Excerpt to read.
::::::::

The implications for wealth creation and protection of transfer pricing practices are substantial: transfer pricing choices have significant implications for the allocation of profits and thus taxable income between corporate subsidiaries and between countries. Suppose a company headquartered in low-tax country X manufactures and sells a unique widget, produced using raw materials from its subsidiary in high-tax country Y. Headquarters have developed a patented design, for which its subsidiary pays royalties to use. Under the “arm's length principle,” royalties paid by the subsidiary and prices for raw materials paid by headquarters should be similar to what independent businesses would pay. Yet the company has strong incentives to over-price royalties and under-price raw materials, so as to shift profits to low-tax country X and not to high-tax country Y. This is especially possible where uncertainty and flexibility is prevalent in the context of intangible assets and other hard-to-value transactions (Bryan et al. 2016).
These opportunities for exploitation have been heavily criticized by regulators in recent years, as the mis-allocation of corporate profits for tax purposes is estimated to account for annual global tax revenue losses of at least $200 billion (OECD 2015). Sikka and Willmott (2010) conclude that transfer pricing contributes to “relative social impoverishment, by avoiding the payment of public taxes” (p. 1) and Ylönen and Teivainen (2018) assert that it represents the political dominance of corporations. Activists identify transfer pricing as a key mechanism behind billions lost for economic development worldwide and as a source of inequality and poverty (e.g. ChristianAid 2008; PWYP 2012).
Very few MNCs, nor tax authorities, have significant in-house expertise in transfer pricing. Instead, the highest concentration of transfer pricing expertise and authority is in the advisory sector, dominated by the Big Four, who have extensive control over financial and legal technologies and knowledge of transfer pricing (Christensen 2018, 2020; Boussebaa & Faulconbridge 2019). Transfer pricing professionals operate as intermediaries between their MNC clients and provide financial reasoning within the established international legal framework to justify their practices to regulators. The practice is that at “virtually every step in a typical transfer pricing analysis, rather than applying mechanical rules, [professionals] need to exercise independent judgment regarding factors that may materially affect the outcome of the transfer pricing analysis” (Andrus & Collier 2017, p. 47). This incidental discretion and flexibility places significant privilege in the hands of transfer pricing professionals in presenting information to governing regulators about what taxes should be paid and where.
Importantly, this engrained flexibility and privilege is embedded – and continually re-embedded – in the professional field, and internalized by regulators. This constrains regulatory traction: without a radical simplification of transfer pricing conventional regulatory interventions have limited systemic impact. The pre-eminent text governing transfer pricing practice states that transfer pricing is not an exact science (OECD 2017), and it is more often articulated as an “art,” which is open to interpretation. This notion is continually reproduced and reasserted by transfer pricing professionals, fending off attempts to reformulate the key standards and codes governing transfer pricing practice (Oats & Rogers 2019). In the face of criticism for the potential social damages caused by transfer pricing practice, professionals have reacted strategically by reshaping wealth chains to mitigate uncertainty by exacerbating power asymmetries. Advisors are increasingly positioning transfer pricing as being part of a comprehensive corporate strategy, rather than a disparate professional practice, further concentrating the power transfer pricing professionals have over financial and legal technologies to maintain their clients in a captive relationship while keepingregulators at bay.

::::::::

Stated exercise 1. Write out the section of the transfer pricing passage starting at "These opportunities for" and ending at "2008; PWYP 2012).", word for word.
The entries that follow are unrelated to the passage on transfer pricing.

Task material.
::::::::

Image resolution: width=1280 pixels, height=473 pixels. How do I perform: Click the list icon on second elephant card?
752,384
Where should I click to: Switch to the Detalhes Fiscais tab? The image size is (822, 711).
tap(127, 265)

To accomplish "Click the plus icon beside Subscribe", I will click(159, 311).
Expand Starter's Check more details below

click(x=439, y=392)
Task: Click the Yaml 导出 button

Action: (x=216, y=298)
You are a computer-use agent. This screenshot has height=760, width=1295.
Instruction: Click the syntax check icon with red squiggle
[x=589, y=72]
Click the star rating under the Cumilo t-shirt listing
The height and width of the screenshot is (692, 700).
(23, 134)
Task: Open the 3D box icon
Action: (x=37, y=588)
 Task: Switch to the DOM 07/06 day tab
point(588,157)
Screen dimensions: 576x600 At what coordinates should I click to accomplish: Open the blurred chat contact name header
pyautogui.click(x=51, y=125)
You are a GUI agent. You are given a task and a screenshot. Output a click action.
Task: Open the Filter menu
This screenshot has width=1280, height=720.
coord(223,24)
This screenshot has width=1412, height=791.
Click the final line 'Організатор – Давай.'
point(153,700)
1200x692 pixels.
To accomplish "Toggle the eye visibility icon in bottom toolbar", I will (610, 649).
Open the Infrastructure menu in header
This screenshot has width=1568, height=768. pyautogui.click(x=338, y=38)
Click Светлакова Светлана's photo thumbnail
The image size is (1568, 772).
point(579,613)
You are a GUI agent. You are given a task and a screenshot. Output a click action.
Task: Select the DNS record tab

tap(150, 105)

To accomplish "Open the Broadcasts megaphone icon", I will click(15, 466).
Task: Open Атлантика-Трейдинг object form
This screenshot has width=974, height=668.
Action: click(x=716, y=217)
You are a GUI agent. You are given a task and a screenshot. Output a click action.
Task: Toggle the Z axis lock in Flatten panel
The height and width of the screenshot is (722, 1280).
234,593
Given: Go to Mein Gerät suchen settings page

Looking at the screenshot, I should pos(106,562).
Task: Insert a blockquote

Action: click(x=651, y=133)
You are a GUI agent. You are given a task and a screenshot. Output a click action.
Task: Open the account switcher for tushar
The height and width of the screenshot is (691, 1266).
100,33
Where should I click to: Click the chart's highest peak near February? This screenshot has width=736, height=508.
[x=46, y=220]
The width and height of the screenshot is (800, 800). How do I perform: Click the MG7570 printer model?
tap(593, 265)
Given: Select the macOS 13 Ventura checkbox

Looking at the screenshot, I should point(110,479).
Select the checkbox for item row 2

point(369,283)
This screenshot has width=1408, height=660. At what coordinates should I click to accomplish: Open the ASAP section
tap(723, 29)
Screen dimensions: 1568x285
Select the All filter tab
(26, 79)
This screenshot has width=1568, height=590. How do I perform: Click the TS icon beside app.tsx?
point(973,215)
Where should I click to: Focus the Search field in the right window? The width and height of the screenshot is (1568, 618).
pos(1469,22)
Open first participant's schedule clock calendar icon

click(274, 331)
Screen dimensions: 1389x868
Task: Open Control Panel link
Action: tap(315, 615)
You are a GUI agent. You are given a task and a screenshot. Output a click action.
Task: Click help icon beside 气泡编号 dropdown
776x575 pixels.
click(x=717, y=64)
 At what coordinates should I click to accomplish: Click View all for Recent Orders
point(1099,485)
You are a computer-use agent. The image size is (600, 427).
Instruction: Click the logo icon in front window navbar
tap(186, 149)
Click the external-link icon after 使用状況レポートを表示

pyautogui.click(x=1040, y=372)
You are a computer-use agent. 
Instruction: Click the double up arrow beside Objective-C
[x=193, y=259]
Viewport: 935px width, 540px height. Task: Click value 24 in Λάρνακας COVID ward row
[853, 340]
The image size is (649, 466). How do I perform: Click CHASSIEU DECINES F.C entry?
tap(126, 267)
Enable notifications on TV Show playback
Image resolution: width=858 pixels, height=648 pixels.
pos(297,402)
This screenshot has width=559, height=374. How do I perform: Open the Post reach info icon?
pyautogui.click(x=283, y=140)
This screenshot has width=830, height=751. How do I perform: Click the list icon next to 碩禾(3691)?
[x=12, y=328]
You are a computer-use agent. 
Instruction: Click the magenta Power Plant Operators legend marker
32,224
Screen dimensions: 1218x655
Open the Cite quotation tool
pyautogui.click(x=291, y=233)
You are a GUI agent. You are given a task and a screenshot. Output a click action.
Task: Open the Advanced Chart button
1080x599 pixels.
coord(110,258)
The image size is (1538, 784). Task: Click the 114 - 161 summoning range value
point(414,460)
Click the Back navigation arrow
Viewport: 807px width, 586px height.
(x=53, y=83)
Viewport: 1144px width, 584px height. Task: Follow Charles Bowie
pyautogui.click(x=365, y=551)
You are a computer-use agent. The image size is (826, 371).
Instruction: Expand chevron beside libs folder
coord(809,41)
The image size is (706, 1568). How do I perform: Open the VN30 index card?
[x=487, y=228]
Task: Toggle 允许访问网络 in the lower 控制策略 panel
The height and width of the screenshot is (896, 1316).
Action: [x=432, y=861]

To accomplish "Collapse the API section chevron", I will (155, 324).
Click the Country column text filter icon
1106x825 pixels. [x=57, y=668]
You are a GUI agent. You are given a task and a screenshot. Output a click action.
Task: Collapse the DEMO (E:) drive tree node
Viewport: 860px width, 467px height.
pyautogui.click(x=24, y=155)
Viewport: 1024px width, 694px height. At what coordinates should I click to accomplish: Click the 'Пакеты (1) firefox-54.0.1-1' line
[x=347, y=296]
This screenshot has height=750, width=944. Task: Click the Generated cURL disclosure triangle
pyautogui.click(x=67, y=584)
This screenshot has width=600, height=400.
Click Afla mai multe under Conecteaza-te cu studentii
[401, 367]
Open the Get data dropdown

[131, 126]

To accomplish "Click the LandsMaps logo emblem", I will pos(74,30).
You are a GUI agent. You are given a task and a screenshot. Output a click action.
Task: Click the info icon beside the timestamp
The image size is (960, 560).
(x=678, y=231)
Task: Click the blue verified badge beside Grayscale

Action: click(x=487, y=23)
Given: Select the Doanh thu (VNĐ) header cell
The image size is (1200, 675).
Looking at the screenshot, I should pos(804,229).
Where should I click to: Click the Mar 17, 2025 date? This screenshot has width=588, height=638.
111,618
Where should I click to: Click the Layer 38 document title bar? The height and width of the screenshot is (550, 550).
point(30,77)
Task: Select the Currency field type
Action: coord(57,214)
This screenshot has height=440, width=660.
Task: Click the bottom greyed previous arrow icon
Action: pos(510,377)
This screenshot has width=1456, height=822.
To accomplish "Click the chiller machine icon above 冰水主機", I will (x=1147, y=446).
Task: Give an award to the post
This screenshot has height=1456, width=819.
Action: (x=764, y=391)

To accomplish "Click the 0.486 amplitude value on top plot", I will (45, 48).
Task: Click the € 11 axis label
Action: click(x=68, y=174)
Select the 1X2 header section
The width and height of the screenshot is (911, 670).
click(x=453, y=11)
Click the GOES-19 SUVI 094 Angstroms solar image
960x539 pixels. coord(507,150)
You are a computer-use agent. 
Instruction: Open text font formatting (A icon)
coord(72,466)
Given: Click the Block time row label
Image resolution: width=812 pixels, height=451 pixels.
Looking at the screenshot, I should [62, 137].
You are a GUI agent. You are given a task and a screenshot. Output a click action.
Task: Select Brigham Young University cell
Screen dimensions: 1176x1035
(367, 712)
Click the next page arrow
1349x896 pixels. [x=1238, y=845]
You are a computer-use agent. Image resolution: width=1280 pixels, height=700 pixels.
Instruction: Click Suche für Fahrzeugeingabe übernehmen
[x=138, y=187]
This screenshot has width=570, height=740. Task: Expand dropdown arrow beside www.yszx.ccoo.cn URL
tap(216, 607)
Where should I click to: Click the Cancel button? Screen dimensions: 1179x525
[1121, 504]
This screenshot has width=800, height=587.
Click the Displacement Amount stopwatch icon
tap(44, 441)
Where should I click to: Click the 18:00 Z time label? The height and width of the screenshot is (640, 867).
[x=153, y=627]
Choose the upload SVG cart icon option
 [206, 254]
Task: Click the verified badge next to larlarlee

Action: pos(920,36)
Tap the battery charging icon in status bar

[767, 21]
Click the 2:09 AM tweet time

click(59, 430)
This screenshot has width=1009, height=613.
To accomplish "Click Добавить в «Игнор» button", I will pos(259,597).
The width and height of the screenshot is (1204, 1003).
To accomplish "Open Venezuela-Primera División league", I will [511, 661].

::::::::

Stated exercise 2. Put the lines of the entries starting at the line containing "Task: Give an award to the post" and ending at the line containing "[1121, 504]" into a numbered list, leaving out any blank lines.

Worked answer 1.
These opportunities for exploitation have been heavily criticized by regulators in recent years, as the mis-allocation of corporate profits for tax purposes is estimated to account for annual global tax revenue losses of at least $200 billion (OECD 2015). Sikka and Willmott (2010) conclude that transfer pricing contributes to “relative social impoverishment, by avoiding the payment of public taxes” (p. 1) and Ylönen and Teivainen (2018) assert that it represents the political dominance of corporations. Activists identify transfer pricing as a key mechanism behind billions lost for economic development worldwide and as a source of inequality and poverty (e.g. ChristianAid 2008; PWYP 2012).

Worked answer 2.
1. Task: Give an award to the post
2. This screenshot has height=1456, width=819.
3. Action: (x=764, y=391)
4. To accomplish "Click the 0.486 amplitude value on top plot", I will (45, 48).
5. Task: Click the € 11 axis label
6. Action: click(x=68, y=174)
7. Select the 1X2 header section
8. The width and height of the screenshot is (911, 670).
9. click(x=453, y=11)
10. Click the GOES-19 SUVI 094 Angstroms solar image
11. 960x539 pixels. coord(507,150)
12. You are a computer-use agent. 
13. Instruction: Open text font formatting (A icon)
14. coord(72,466)
15. Given: Click the Block time row label
16. Image resolution: width=812 pixels, height=451 pixels.
17. Looking at the screenshot, I should [62, 137].
18. You are a GUI agent. You are given a task and a screenshot. Output a click action.
19. Task: Select Brigham Young University cell
20. Screen dimensions: 1176x1035
21. (367, 712)
22. Click the next page arrow
23. 1349x896 pixels. [x=1238, y=845]
24. You are a computer-use agent. Image resolution: width=1280 pixels, height=700 pixels.
25. Instruction: Click Suche für Fahrzeugeingabe übernehmen
26. [x=138, y=187]
27. This screenshot has width=570, height=740. Task: Expand dropdown arrow beside www.yszx.ccoo.cn URL
28. tap(216, 607)
29. Where should I click to: Click the Cancel button? Screen dimensions: 1179x525
30. [1121, 504]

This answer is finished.